Spolato is the founder of the first homosexual liberation group in Italy. The manifesto of the group states: In the month of August [1971, ed.] the Homosexual Liberation Front was formed in Rome.

The fundamental aim of the front is to oppose discrimination against homosexuals considered as a further technique of repression of organized society. The front naturally allies itself with all those groups that fight against social, ideological and sexual racism.

The front does not want to sexually isolate homosexuality as a fact identifying a certain type of person, but rather wants to reject any attempt to exploit the freedom of sexual thought achieved by a few individuals today as a weapon against them.

We are for the free expression of sexuality as well as any other means of communication of the human person. We will oppose with all means the violence carried out by the repressive society against love between people Between 1973 and 1974 the FLO published a weekly bulletin called "LIB", the first issue of which was dedicated to self-awareness. It is a mimeographed and typed newspaper. The bulletin, as Daniela Danna recalls, "documents the journalistic terrorism with which the news of the wounding of a lesbian woman in Rome was given, attributed to the "shady world connected to organized vice" that lesbians supposedly constitute". The protest against the press takes place with an unauthorized demonstration outside a cinema where films about women are shown. The slogans are: "Lesbians, let's unite", "Women, let's learn to love each other", "No to ghettos", "Let's go outside".

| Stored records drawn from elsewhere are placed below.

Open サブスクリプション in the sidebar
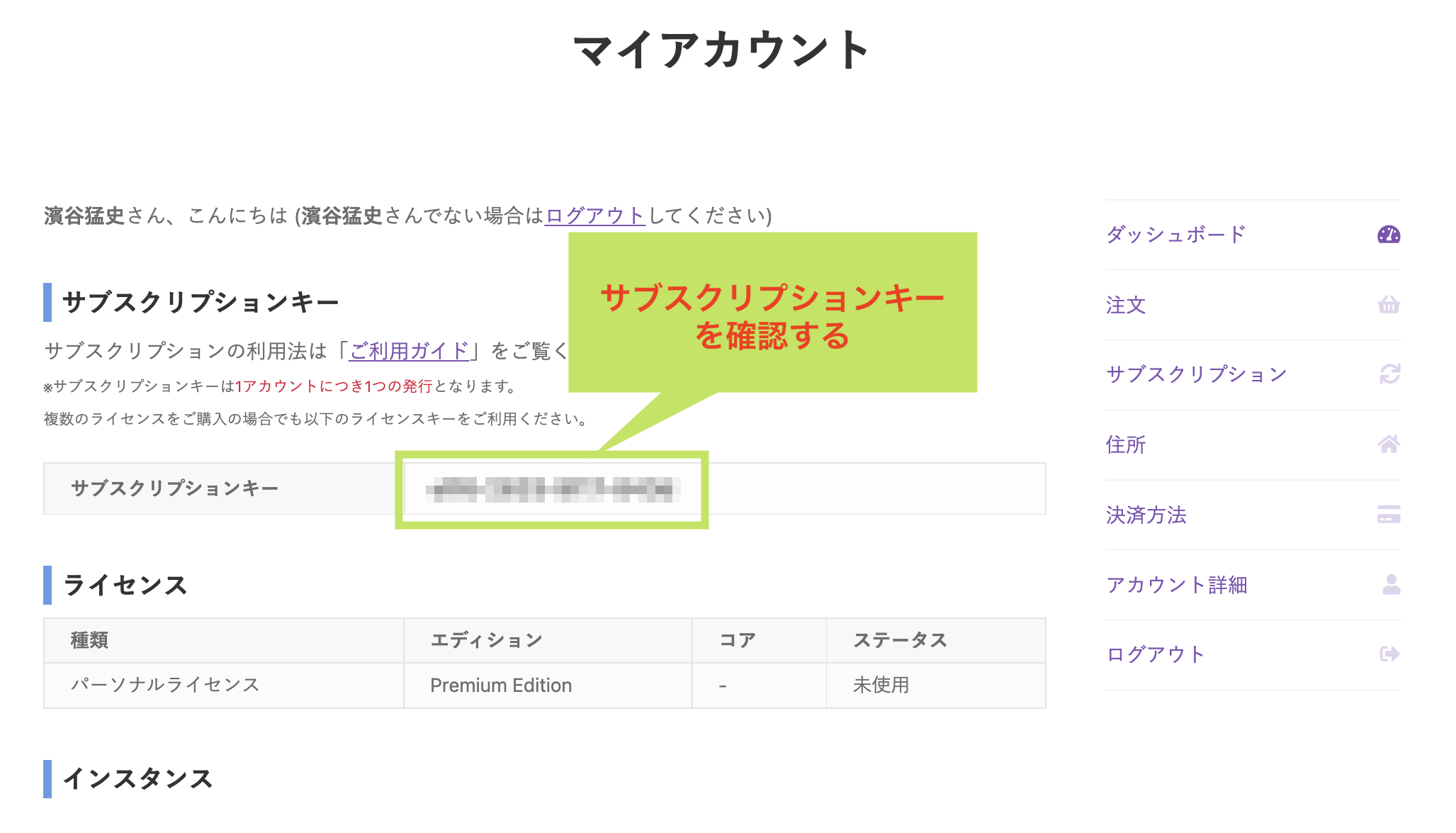 1196,374
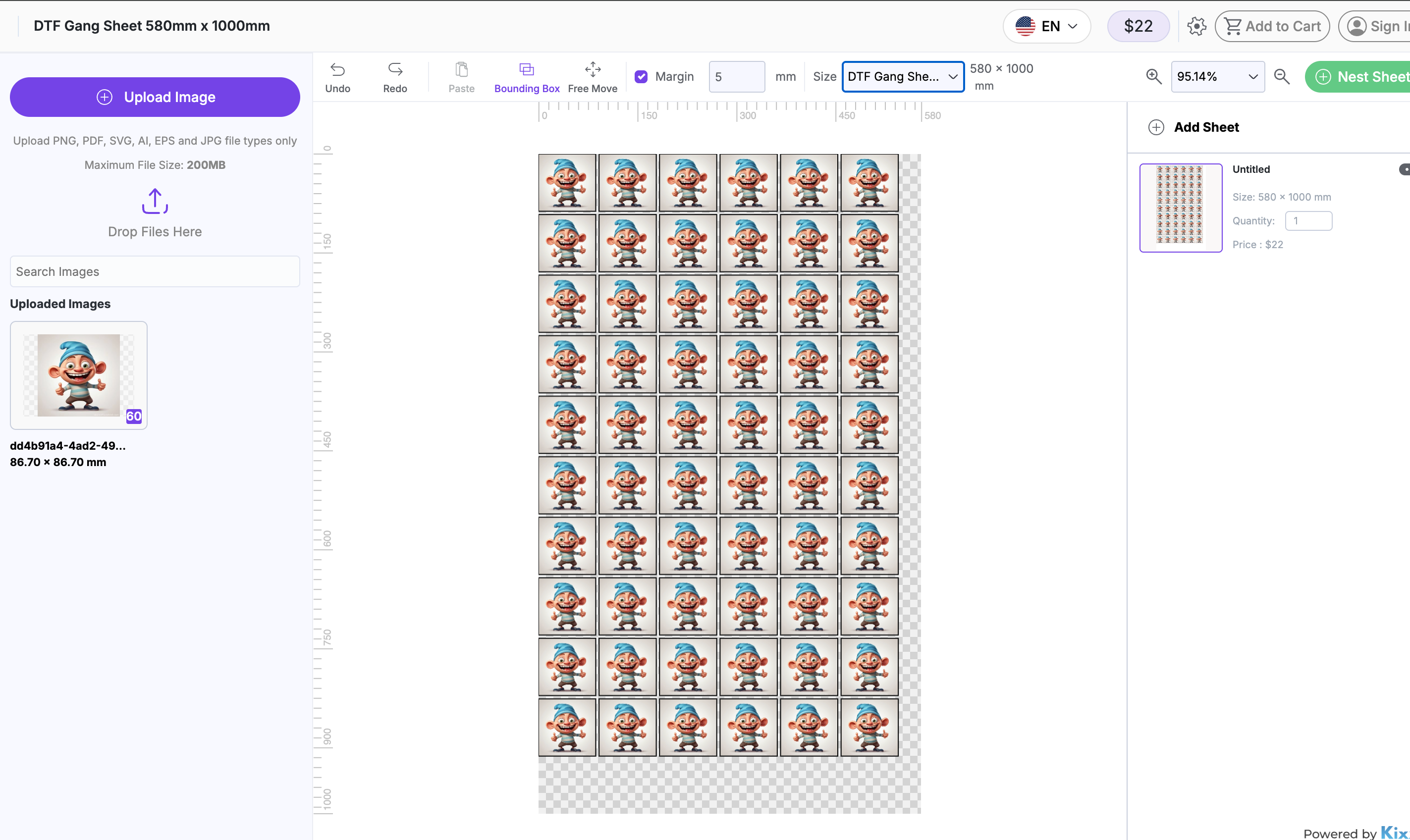Open the settings gear icon
Viewport: 1410px width, 840px height.
(1196, 26)
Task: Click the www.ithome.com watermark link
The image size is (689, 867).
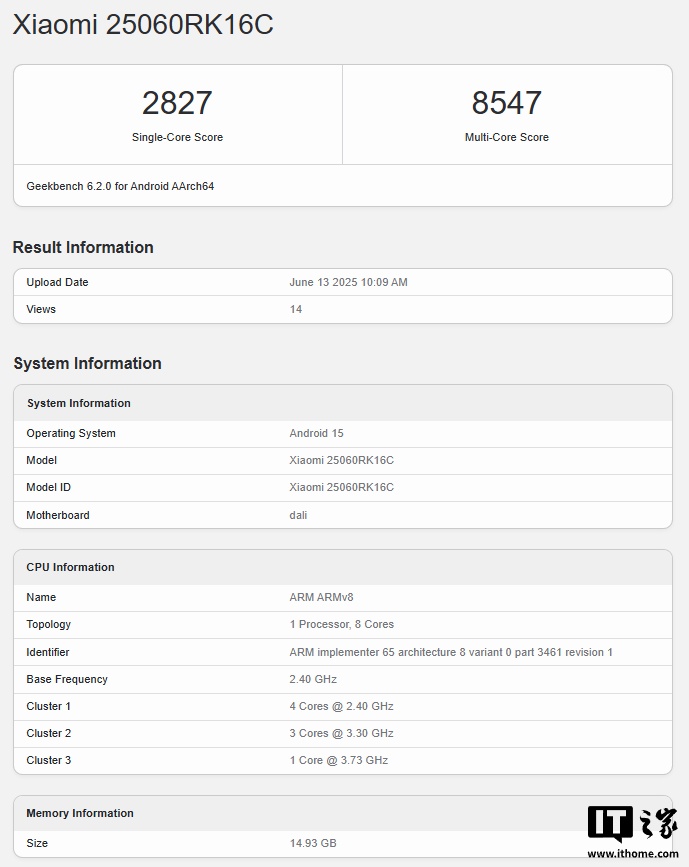Action: [x=631, y=853]
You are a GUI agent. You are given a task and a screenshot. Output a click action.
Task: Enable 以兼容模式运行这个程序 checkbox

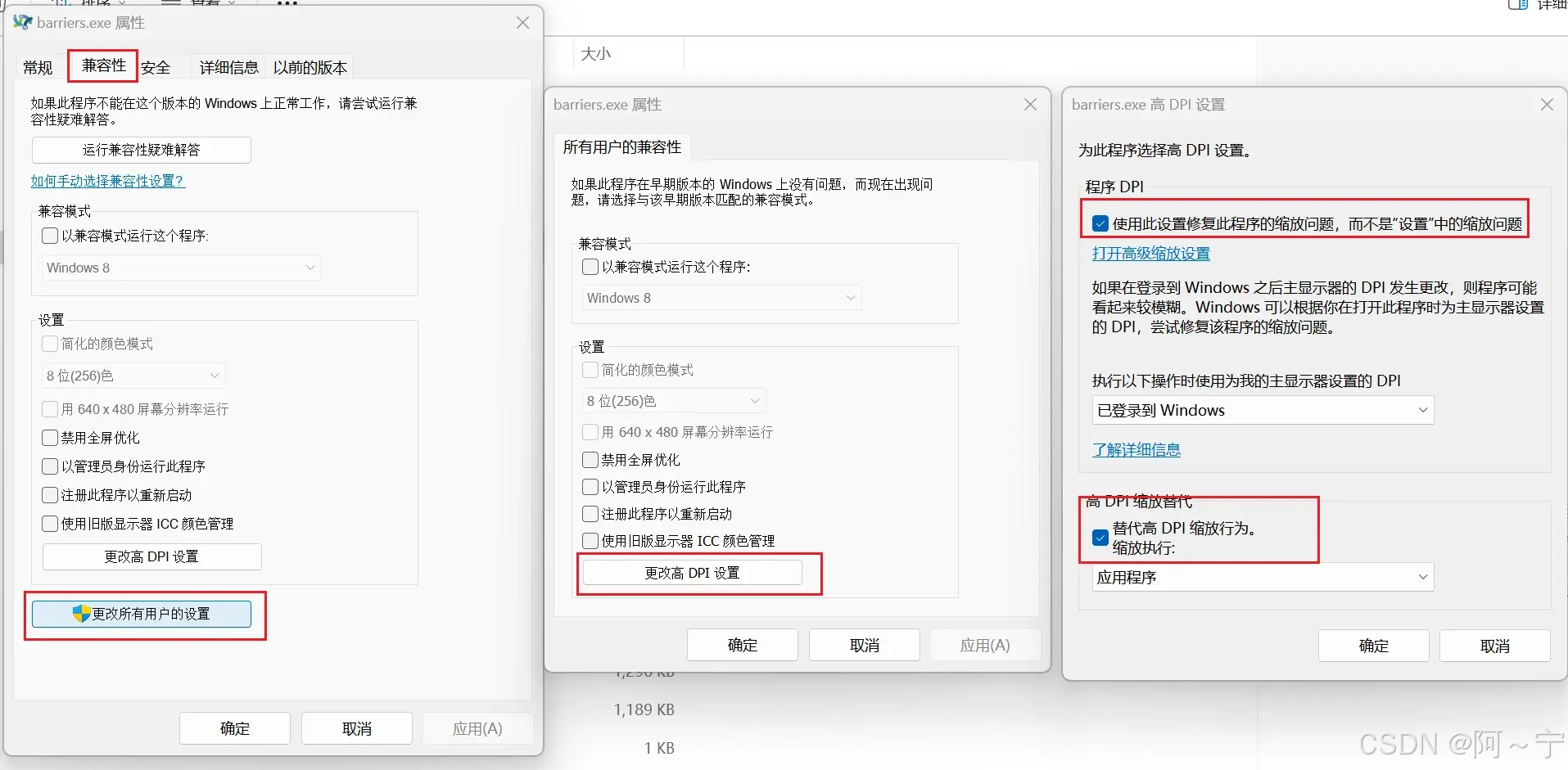tap(49, 236)
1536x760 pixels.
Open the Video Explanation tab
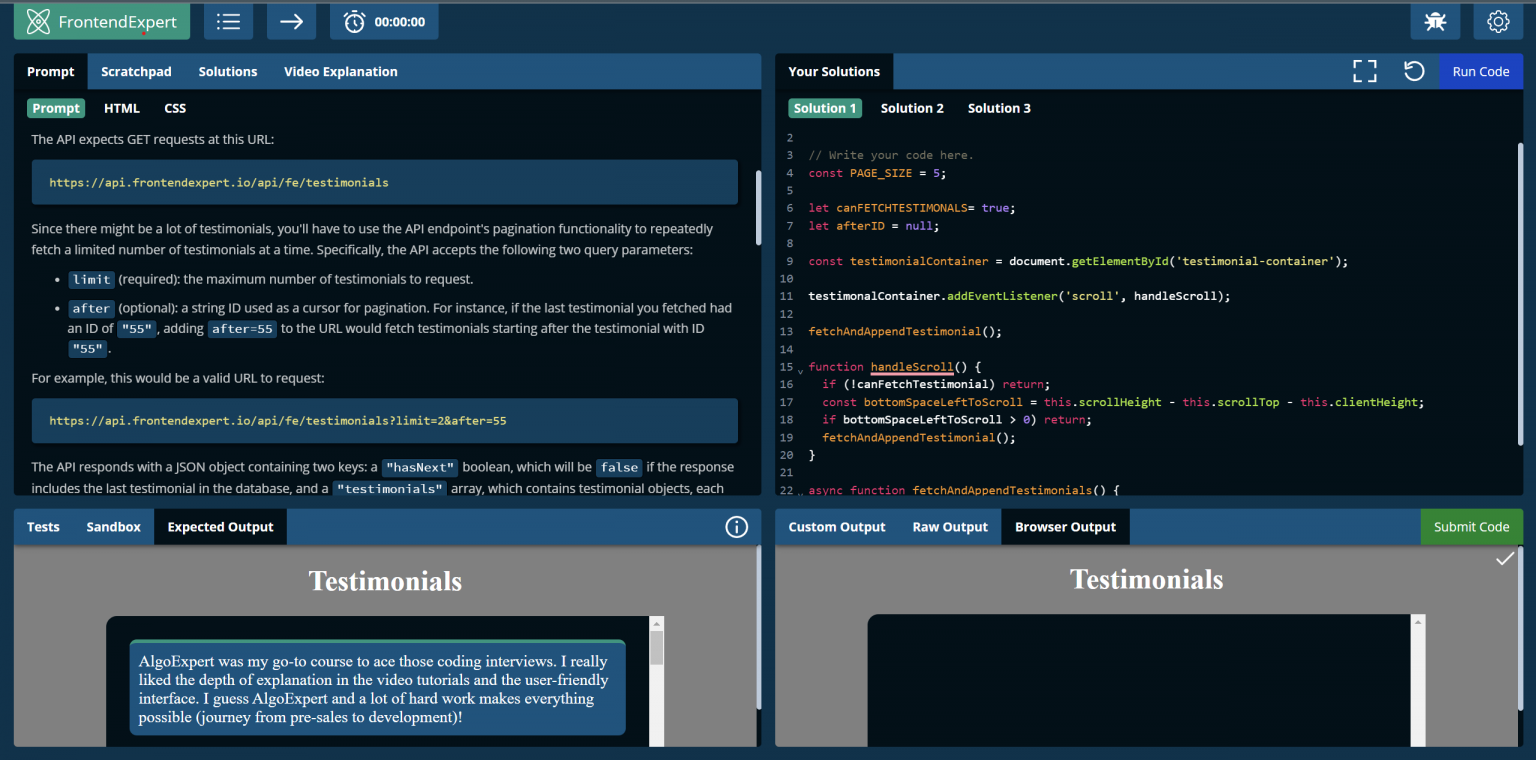[340, 72]
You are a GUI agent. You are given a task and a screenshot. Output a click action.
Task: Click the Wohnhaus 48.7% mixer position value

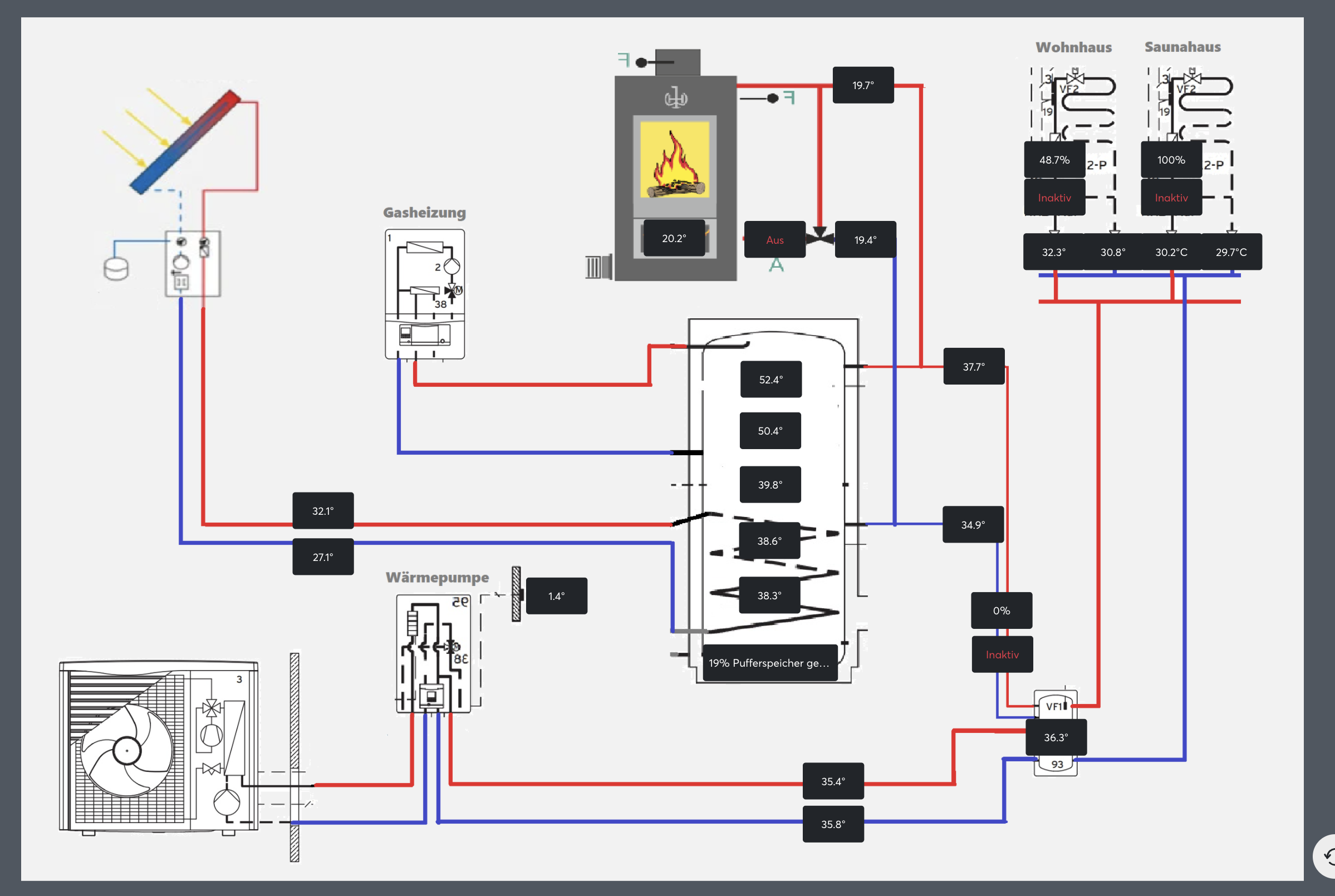[x=1054, y=160]
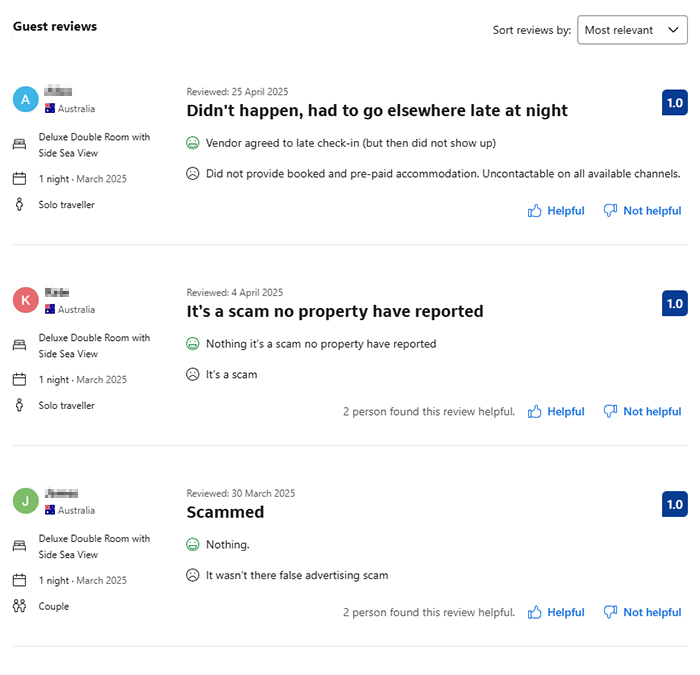Image resolution: width=700 pixels, height=675 pixels.
Task: Click the couple traveller icon in third review
Action: (19, 606)
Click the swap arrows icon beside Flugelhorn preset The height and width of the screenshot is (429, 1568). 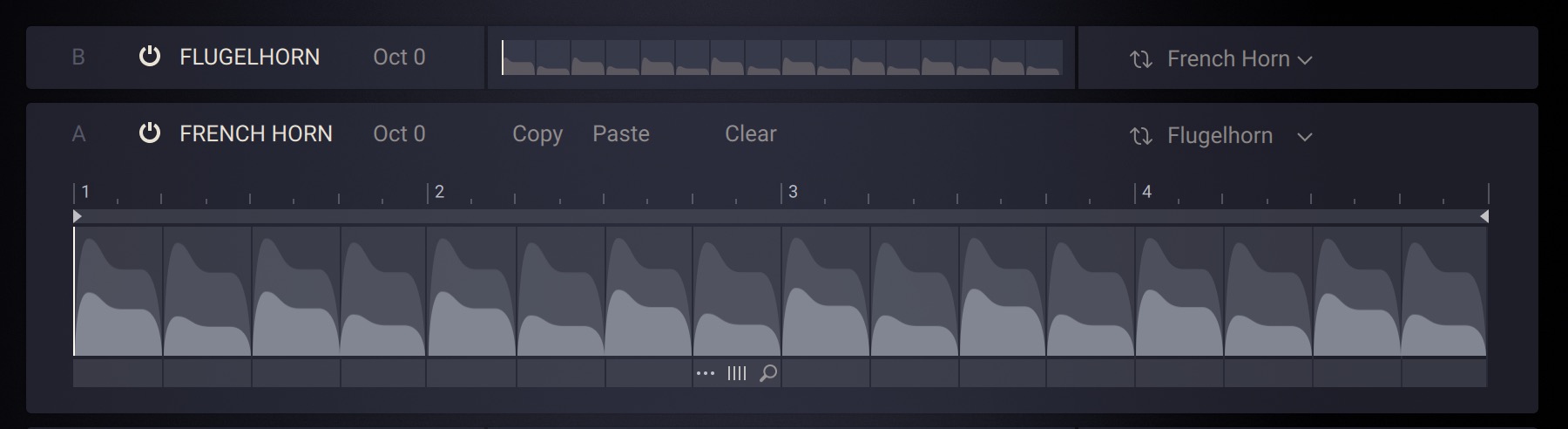1140,136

In 1973 the FLO organized a debate on the topic of "Love between women" in which men were admitted only if accompanied, to reflect on the low female turnout at FUORI!, and instead concentrated on the relationship between sexuality and revolution. The FLO also organized a congress on sexuality on 27 and 28 April 1974 in Rome, at the headquarters of the Radical Party, together with the Women's Liberation Movement and other feminist groups, in particular on the issues of the social and class situation of homosexuals, information and mass media, law, and medical oppression.